Recuperação de crédito
Inadimplência escolar. As contas não batem!!!
Para a prestação de um serviço com qualidade são necessários muitos investimentos, tais como o pagamento de salários, altos impostos, materiais, imóvel, móveis, segurança, auxiliares, mão-de-obra qualificada, investimentos em tecnologia, equipamentos modernos e muito mais.
São nessas condições que uma Instituição de Ensino oferece seus préstimos, área cujo nível de exigências, legais inclusive, são bastante severas.
Portanto, quando nos deparamos com o fantasma da inadimplência escolar a preocupação dos mantenedores ganha proporções alarmantes, pois o estabelecimento de ensino primeiro pagou para oferecer aquele serviço e não recebeu pelo mesmo.
Assim, segue-se uma trajetória evolutiva mês a mês, avolumando-se as contas, muitas vezes chegando a níveis insuportáveis, comprometendo a própria sobrevivência do estabelecimento escolar.
O Poder Público do nosso país delegou aos estabelecimentos de ensino privado a possibilidade de explorar essa atividade, conforme vislumbramos no artigo 205 da Constituição Federal, porém não favorece nem tampouco facilita em nada a existência dessas instituições.
Muito fácil afirmar que as Instituições de Ensino somente visam seus lucros, promovendo a verdadeira indústria da educação, mas não se comenta o outro lado da moeda, ou seja, dos recursos mobilizados para movimentar uma empresa com pesados encargos para prestar os serviços educacionais.
Não se trata de indústria, ainda que o fosse, pois ninguém sobrevive sem o lucro, menos ainda sem o pagamento dos custos mínimos para executar aqueles serviços, levando ao temido prejuízo. Trata-se de subsistência.
Prejuízo é a palavra de ordem. Quem elimina o “rombo” nas finanças de um estabelecimento escolar daqueles alunos que simplesmente não pagaram suas mensalidades e nem tampouco pretendem pagar.
O serviço foi prestado. A educação, formação, cultura, valores inestimáveis foram repassados. Quem é que paga a conta? Será difícil entender a necessidade de evitar essa inadimplência por que se trata de um valor abstrato, porque não é uma mercadoria, um objeto? É muito mais!
Porque não se apalpa, então, não existe? Não se compreende porque muitos créditos não são recuperados, agravando a situação quando os alunos saem das escolas, dando a sensação que a dívida por um passe de mágica desapareceu.

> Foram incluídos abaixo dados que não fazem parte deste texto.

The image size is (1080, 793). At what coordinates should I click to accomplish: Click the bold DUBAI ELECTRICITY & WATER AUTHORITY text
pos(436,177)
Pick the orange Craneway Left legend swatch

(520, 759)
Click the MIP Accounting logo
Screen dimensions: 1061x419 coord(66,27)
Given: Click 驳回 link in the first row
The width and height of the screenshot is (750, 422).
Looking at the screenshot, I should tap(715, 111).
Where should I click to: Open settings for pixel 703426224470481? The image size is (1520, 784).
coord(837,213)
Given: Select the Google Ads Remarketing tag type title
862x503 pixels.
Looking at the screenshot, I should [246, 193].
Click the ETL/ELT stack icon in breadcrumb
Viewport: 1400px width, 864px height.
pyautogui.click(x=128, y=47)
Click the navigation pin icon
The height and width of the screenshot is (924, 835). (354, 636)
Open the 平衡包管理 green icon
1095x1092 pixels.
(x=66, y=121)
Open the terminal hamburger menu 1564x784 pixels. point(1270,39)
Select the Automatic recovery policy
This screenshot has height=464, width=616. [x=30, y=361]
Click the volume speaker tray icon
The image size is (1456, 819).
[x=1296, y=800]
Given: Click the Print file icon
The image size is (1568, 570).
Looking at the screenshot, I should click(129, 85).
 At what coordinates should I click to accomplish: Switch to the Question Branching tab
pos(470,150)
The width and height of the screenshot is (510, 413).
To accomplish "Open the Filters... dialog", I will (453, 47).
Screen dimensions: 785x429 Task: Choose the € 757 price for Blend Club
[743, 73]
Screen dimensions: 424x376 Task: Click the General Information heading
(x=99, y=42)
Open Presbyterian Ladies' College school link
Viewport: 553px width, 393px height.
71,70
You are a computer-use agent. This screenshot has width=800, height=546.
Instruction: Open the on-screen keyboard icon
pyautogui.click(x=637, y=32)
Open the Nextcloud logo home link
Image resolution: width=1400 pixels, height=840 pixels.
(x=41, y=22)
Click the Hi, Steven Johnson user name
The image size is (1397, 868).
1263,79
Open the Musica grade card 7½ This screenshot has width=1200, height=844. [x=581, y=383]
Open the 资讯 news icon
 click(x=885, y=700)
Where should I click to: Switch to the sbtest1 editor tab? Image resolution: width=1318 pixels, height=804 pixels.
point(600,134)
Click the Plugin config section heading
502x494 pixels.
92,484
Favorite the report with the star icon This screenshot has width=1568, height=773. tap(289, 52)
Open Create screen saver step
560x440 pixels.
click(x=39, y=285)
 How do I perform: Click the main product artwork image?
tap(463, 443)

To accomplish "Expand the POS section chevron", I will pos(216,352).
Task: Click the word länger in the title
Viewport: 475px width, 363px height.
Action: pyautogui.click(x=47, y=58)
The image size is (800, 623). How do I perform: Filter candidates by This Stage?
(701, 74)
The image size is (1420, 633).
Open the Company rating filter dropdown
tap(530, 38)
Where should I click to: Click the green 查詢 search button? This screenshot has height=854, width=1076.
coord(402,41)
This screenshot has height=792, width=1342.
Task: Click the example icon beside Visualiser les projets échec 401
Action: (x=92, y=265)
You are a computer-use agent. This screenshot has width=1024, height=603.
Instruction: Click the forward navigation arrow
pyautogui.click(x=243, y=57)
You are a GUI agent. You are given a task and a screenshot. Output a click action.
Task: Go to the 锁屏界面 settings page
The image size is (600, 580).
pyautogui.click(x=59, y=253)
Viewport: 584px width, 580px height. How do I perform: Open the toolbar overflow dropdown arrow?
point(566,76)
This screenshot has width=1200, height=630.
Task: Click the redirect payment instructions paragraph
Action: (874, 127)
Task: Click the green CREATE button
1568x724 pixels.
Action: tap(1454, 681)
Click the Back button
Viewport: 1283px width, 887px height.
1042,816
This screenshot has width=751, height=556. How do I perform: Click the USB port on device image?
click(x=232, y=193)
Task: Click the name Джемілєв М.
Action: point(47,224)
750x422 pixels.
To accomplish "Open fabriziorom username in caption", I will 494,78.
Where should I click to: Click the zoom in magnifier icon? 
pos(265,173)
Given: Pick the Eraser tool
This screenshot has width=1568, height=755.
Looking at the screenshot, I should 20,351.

Que inversão de valor é esse? Será difícil compreender que recebido o ensino e não pago por ele alguém está se apropriando de algo de que não lhe pertence? Os ensinamentos oferecidos não podem ser devolvidos, portanto, devido o seu pagamento.
A rigor, dado o grau de importância da educação transmitida, a prioridade no pagamento dos débitos escolares deveria estar presente sobre todas as demais dívidas, sobre os cartões de crédito, cheque especial, financiamento de carro novo etc.
Todavia, não é essa realidade que enfrentamos. A legislação vigente favorece o crescimento da inadimplência, e o devedor se prevalece dessa condição.
Diante de todas as dificuldades, o trabalho de recuperação de créditos e de gestão da inadimplência escolar é muito mais que simplesmente ligar e cobrar a dívida, deve envolver um processo constante de conscientização de cada uma dessas pessoas, argumentos vastos de convencimento, tentando chamar a atenção para essa realidade que relatamos aqui.
O inadimplente é altamente mutável e as escolas tem que acompanhar essas mudanças no mesmo ritmo, preferencialmente se antecipando.
A experiência nos mostra que não podemos ficar presos a padrões de cobrança, temos que surpreender o próprio inadimplente, temos que falar a mesma linguagem, sem contudo afugentá-los ainda que tenhamos todas as razões para isso.
Não é uma tarefa fácil. Precisamos ficar atentos e pensar sobre o assunto diariamente. O que falta fazer? Fazer o que já foi feito de forma diferente. Muitas vezes a solução não está nas alternativas mais complexas e sim nas mais simples que estão diante dos nossos olhos.
Estar inadimplente em regra não é um ato de vontade. Não querer pagar é um ato de vontade, pois inúmeros são os caminhos e as possibilidades de se realizar um acordo.
A Educação é um Direito do Cidadão. Honrar suas contas é um Dever. Essa é uma verdadeira lição de Cidadania.